# EXERCISE:
Starting with the line that contains "Click the info circle icon" and stopping after the line that contains "Open the 请选择", copy the entries below exactly. Include nothing else.

Segment Start: DATASET EXTRACT

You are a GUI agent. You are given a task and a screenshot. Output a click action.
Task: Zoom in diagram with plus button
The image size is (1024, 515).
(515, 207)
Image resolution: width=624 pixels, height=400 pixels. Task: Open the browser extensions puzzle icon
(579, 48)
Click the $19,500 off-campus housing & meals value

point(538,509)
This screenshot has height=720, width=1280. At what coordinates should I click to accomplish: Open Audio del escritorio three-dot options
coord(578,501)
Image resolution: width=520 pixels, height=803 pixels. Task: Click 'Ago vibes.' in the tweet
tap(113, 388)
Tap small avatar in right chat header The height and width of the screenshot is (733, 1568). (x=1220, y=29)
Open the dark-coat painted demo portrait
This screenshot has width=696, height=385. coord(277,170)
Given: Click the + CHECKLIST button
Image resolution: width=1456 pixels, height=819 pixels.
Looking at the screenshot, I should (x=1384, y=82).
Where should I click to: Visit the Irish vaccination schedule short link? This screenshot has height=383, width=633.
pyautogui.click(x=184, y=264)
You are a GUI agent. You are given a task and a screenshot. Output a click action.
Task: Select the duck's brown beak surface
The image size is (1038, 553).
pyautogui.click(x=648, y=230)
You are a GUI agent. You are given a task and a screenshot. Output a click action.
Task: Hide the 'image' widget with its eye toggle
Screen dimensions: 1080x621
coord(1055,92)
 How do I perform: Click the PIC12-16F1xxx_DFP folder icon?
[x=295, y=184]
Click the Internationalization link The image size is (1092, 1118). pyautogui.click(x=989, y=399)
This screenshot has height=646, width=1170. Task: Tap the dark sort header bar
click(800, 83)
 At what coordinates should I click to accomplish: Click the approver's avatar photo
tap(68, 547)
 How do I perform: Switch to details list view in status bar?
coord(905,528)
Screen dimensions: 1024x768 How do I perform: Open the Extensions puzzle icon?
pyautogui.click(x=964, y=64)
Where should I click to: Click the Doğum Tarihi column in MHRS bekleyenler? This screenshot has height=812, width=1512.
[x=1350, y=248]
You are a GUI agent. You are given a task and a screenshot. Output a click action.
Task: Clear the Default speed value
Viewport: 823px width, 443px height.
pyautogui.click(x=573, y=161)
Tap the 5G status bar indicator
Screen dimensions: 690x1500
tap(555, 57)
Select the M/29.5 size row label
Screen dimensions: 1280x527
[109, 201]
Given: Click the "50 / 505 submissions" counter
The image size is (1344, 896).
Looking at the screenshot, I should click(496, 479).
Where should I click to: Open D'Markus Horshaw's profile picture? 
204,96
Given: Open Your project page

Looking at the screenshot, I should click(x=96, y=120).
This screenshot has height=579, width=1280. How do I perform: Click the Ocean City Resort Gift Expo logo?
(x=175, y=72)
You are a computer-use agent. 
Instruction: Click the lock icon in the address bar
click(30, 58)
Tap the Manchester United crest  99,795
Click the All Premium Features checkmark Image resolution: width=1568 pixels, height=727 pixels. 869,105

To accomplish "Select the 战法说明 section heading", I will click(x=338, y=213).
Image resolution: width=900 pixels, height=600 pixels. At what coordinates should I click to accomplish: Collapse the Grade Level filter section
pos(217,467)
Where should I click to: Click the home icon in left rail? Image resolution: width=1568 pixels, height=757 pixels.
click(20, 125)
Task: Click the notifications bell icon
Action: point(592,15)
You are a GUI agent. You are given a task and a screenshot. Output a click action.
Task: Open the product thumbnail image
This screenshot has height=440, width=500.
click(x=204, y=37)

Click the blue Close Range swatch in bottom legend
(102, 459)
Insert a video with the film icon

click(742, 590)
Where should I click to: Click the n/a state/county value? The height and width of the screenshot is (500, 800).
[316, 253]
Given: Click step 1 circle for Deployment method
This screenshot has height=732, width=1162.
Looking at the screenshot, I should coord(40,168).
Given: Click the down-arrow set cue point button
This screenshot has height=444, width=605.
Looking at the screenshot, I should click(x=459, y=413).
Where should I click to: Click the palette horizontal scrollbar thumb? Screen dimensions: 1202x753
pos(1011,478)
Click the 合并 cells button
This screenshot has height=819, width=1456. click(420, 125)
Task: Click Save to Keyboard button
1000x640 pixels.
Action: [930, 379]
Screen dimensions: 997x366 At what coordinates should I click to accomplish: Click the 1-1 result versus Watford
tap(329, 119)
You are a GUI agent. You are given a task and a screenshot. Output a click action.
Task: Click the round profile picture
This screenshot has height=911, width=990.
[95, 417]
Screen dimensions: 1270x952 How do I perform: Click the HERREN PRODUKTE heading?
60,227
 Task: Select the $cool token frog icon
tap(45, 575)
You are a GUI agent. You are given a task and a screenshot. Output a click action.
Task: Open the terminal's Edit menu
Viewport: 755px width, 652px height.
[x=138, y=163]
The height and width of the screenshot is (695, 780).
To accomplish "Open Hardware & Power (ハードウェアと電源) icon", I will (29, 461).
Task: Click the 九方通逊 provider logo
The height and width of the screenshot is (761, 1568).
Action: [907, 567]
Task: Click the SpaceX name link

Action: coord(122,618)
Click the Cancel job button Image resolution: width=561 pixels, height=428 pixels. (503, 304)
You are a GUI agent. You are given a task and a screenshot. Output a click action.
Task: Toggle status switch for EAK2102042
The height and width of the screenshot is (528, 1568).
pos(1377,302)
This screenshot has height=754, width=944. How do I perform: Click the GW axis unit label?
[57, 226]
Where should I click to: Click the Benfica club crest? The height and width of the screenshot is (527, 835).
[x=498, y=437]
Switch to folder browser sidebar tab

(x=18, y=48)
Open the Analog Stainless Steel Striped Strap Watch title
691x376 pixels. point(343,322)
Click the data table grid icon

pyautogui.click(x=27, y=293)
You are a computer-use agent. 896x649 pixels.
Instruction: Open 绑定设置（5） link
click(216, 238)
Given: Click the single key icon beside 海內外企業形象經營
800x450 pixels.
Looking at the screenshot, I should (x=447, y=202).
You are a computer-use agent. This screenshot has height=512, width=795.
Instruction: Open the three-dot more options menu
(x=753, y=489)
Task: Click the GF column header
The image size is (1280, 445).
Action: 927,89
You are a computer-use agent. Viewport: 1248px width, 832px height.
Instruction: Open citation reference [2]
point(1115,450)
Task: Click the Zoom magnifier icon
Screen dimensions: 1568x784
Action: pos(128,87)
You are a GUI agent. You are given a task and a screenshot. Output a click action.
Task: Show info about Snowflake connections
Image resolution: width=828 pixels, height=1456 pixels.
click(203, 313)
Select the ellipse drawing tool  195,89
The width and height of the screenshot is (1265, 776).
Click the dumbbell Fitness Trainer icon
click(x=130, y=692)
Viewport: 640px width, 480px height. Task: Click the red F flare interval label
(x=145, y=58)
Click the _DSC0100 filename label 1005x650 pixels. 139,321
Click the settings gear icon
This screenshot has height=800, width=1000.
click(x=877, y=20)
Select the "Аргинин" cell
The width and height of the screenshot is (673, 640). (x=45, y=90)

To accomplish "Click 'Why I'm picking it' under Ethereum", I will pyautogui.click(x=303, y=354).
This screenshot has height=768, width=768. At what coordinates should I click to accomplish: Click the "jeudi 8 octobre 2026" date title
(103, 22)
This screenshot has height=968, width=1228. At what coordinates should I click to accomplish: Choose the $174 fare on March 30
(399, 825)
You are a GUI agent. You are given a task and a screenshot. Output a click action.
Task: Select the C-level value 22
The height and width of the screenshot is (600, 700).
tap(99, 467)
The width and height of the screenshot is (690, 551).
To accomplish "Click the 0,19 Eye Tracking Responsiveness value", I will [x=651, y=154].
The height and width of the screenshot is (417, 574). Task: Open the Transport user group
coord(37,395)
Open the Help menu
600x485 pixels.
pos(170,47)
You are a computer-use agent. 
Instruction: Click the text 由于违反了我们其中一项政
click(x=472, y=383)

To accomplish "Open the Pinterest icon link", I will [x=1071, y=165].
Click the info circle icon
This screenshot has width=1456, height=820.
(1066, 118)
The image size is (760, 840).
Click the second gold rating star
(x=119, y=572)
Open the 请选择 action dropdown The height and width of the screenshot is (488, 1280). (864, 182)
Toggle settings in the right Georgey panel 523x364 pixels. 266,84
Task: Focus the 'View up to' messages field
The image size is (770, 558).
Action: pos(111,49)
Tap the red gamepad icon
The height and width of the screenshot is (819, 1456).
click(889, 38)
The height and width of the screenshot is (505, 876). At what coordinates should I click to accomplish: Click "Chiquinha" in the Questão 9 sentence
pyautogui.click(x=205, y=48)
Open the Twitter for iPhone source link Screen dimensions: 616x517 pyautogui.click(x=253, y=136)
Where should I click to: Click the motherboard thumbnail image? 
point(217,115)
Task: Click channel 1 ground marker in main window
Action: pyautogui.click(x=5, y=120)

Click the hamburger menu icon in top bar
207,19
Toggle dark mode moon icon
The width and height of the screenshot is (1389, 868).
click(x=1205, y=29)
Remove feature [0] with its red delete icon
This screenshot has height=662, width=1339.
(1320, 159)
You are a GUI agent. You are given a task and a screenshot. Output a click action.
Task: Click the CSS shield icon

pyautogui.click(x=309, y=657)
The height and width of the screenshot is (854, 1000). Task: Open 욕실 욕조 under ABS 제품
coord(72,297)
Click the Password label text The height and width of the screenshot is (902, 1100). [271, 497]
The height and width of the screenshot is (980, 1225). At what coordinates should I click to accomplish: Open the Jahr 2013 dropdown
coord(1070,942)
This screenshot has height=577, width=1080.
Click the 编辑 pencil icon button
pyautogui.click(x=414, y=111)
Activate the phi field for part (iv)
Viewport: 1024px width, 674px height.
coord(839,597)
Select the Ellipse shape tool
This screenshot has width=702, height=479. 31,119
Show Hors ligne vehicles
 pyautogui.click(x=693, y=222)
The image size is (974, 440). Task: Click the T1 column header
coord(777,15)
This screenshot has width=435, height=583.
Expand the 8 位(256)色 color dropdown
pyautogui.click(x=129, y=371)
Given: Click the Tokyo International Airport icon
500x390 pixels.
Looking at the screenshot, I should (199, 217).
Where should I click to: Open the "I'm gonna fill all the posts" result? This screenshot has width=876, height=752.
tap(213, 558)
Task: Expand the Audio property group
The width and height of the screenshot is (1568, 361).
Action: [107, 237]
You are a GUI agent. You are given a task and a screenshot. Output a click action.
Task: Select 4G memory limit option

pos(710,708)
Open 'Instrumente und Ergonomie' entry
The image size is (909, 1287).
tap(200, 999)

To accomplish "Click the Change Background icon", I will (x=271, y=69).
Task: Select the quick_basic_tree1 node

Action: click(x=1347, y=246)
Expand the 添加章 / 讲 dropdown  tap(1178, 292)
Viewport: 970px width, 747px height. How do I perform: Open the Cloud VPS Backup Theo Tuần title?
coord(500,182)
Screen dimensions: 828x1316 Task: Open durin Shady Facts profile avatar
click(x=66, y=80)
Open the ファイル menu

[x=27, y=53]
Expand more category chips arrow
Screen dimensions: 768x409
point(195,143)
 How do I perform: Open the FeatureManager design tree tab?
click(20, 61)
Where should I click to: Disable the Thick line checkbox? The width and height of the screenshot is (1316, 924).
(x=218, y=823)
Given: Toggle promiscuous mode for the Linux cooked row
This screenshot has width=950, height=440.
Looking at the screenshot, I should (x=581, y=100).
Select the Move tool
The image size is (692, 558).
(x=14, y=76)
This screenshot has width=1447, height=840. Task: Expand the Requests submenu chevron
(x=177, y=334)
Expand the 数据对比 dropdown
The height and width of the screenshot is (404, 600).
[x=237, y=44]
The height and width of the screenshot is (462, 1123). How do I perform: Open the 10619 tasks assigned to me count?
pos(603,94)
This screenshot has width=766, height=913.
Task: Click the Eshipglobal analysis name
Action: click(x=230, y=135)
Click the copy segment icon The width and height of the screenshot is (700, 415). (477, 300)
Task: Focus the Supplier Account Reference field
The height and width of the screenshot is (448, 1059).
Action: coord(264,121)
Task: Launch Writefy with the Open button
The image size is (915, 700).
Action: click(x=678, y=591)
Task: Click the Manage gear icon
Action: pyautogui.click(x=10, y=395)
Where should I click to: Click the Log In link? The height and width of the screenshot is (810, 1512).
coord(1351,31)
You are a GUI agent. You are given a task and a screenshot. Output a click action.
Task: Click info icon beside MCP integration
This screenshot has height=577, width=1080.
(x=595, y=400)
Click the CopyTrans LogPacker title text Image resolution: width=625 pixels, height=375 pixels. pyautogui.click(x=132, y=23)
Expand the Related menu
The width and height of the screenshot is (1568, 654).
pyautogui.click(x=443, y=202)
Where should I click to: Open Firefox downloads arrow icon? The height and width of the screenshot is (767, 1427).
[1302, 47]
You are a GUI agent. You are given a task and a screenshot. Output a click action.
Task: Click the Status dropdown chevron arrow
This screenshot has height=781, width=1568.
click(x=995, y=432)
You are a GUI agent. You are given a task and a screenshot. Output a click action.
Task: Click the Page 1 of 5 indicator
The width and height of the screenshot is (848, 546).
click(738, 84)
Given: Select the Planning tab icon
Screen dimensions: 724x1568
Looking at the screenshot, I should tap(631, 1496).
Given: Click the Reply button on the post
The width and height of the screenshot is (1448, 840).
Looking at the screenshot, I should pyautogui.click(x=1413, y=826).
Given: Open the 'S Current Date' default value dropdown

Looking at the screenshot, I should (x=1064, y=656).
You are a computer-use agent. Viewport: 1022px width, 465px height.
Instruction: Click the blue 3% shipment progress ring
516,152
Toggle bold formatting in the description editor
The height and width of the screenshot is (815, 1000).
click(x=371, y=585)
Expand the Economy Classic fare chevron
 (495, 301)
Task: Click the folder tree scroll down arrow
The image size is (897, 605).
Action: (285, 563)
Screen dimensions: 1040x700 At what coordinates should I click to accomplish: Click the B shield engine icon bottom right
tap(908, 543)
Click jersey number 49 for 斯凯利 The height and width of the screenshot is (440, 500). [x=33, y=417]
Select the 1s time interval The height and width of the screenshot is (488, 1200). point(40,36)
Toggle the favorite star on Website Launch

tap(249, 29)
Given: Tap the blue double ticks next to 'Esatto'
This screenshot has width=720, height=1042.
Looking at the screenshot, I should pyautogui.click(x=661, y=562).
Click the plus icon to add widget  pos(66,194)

Segment End: DATASET EXTRACT

# TASK ANSWER:
Click the info circle icon
This screenshot has width=1456, height=820.
(1066, 118)
The image size is (760, 840).
Click the second gold rating star
(x=119, y=572)
Open the 请选择 action dropdown The height and width of the screenshot is (488, 1280). (864, 182)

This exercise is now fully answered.